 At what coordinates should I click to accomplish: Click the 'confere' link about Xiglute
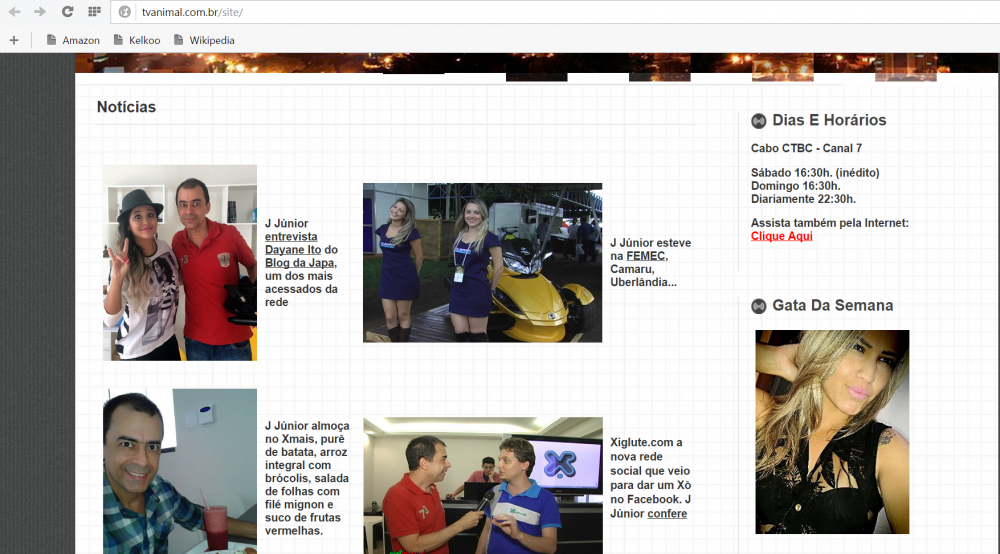[x=667, y=514]
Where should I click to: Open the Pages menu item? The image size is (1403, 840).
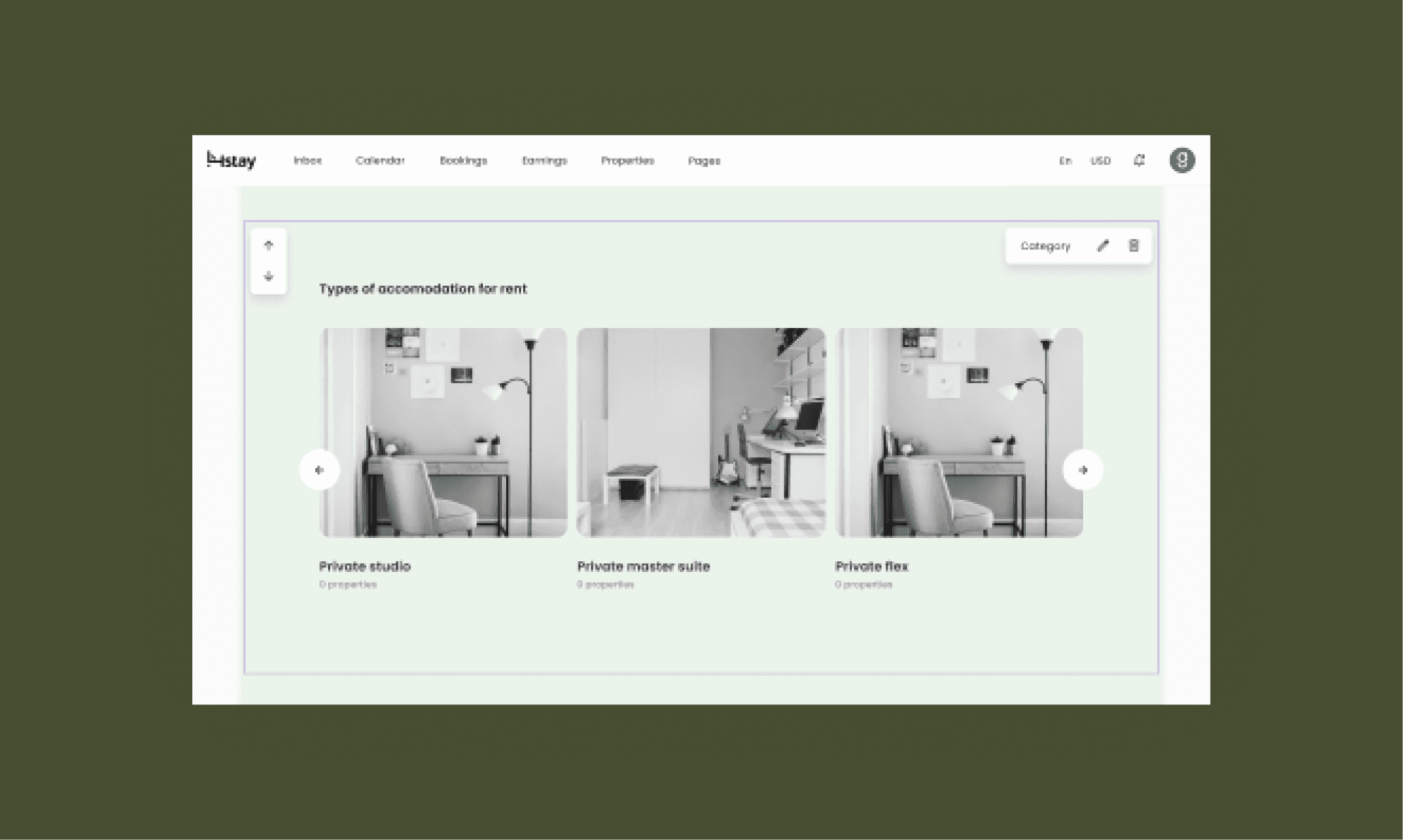[x=704, y=161]
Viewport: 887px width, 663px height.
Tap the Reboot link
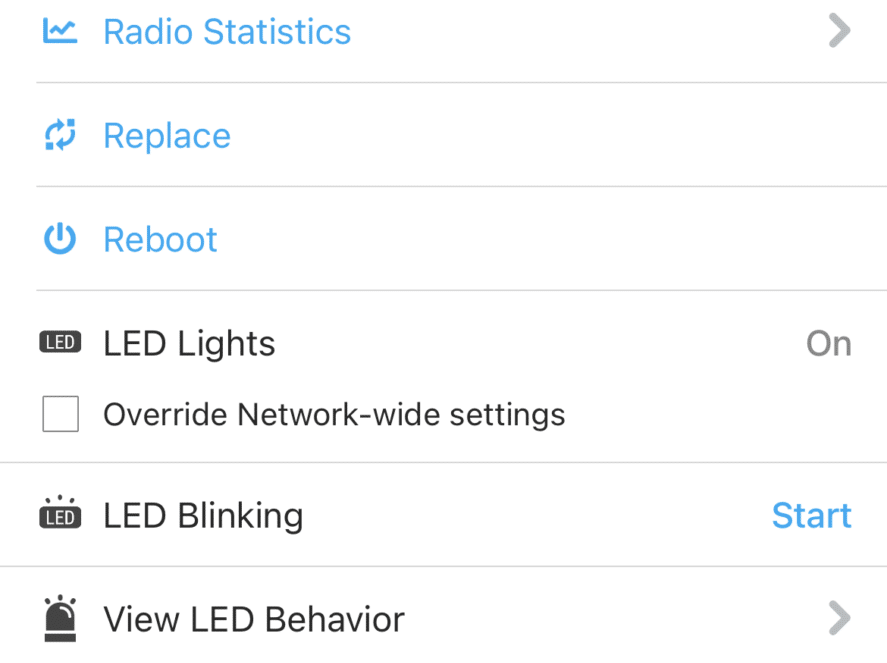tap(160, 240)
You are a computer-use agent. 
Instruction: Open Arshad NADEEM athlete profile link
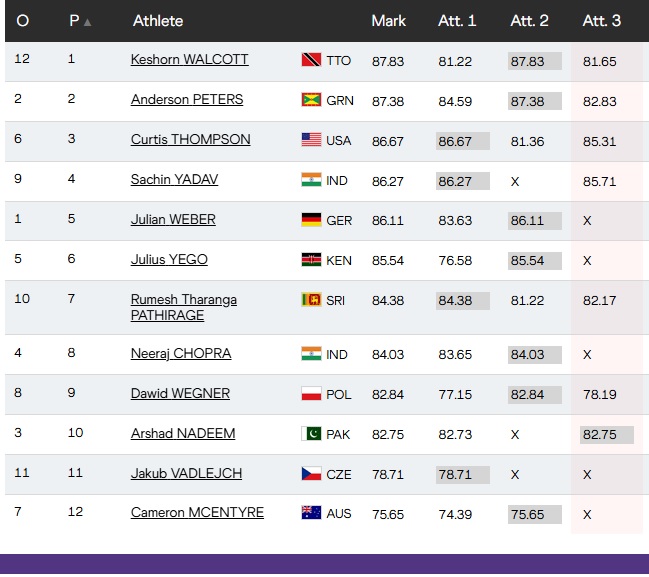pos(181,433)
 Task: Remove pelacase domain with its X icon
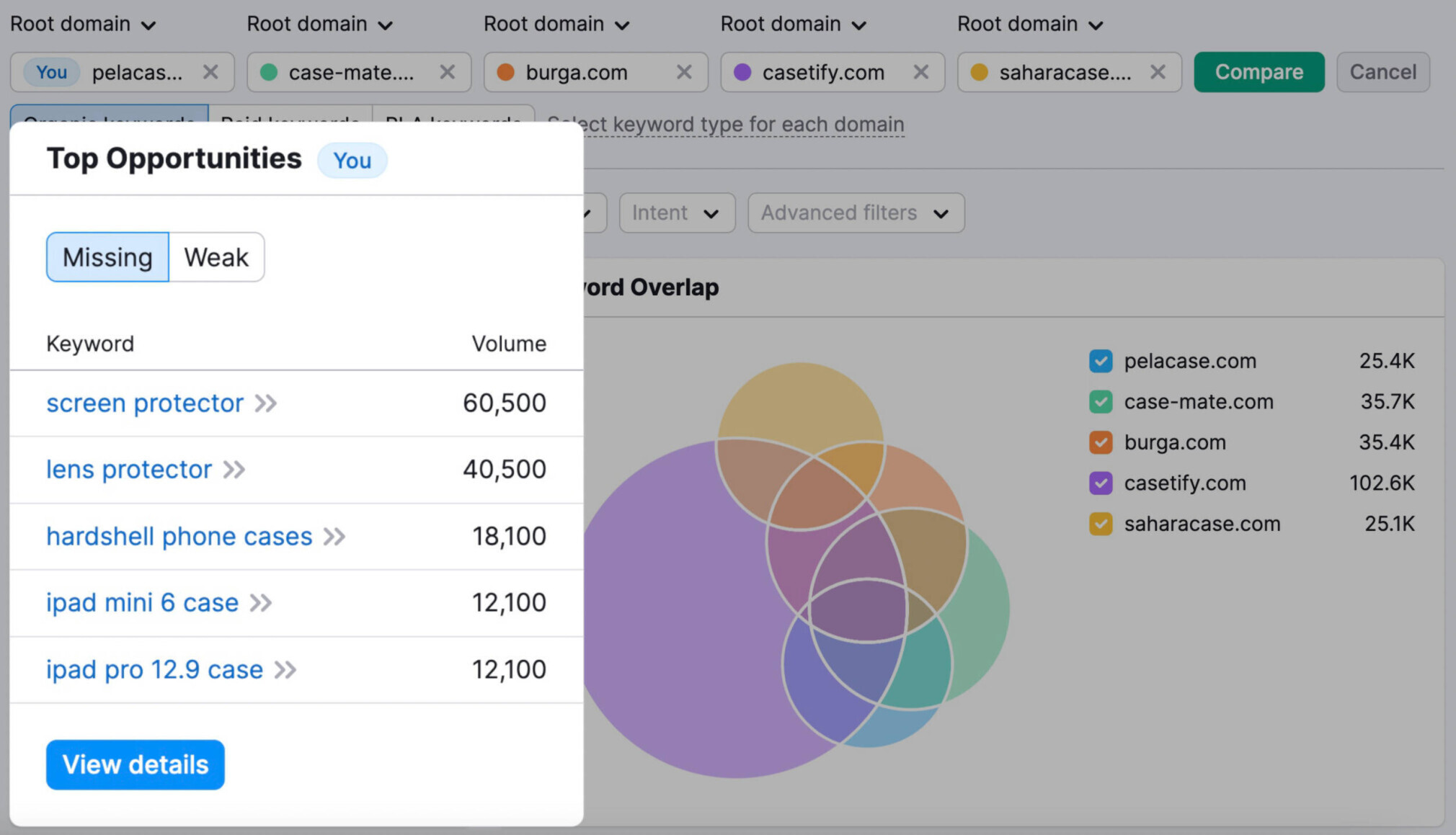[x=210, y=72]
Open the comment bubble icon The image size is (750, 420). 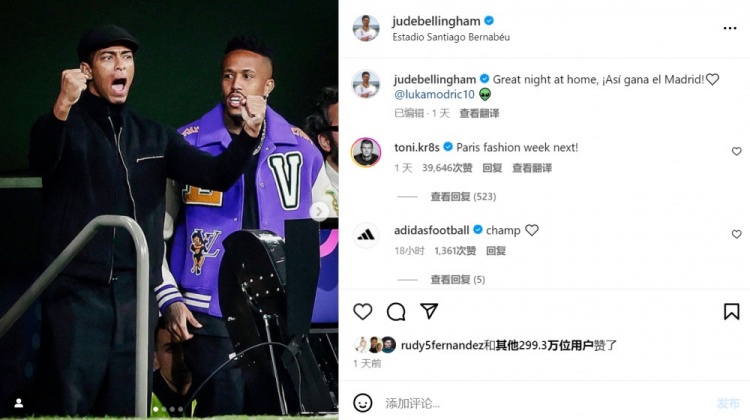pos(396,311)
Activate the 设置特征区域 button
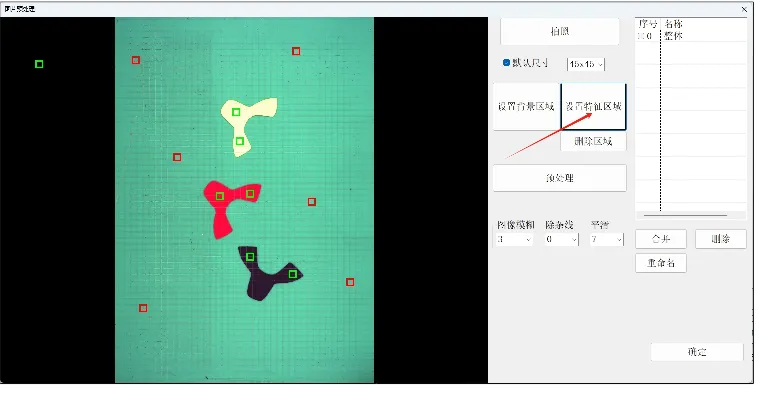 click(593, 107)
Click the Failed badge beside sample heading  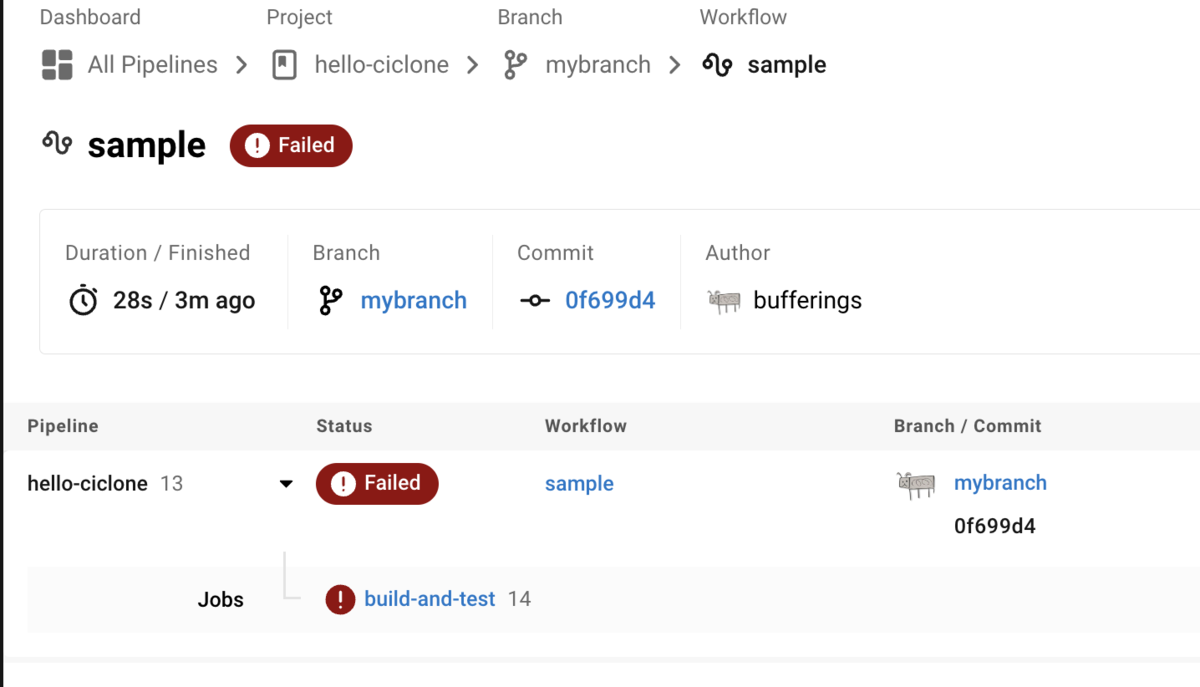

TASK OBJECTIVE:
Rewrite the rows as a numbered list, starting at the beginning of the rows and ending at the line containing "tap(160, 240)", with both ends included. Omit blank lines and leave the pictures out of the answer.

REPLY:
1.  At what coordinates should I click to accomplish: Click the 'confere' link about Xiglute
2. [x=667, y=514]
3. Where should I click to: Open the Pages menu item? The image size is (1403, 840).
4. [x=704, y=161]
5. Viewport: 887px width, 663px height.
6. Tap the Reboot link
7. tap(160, 240)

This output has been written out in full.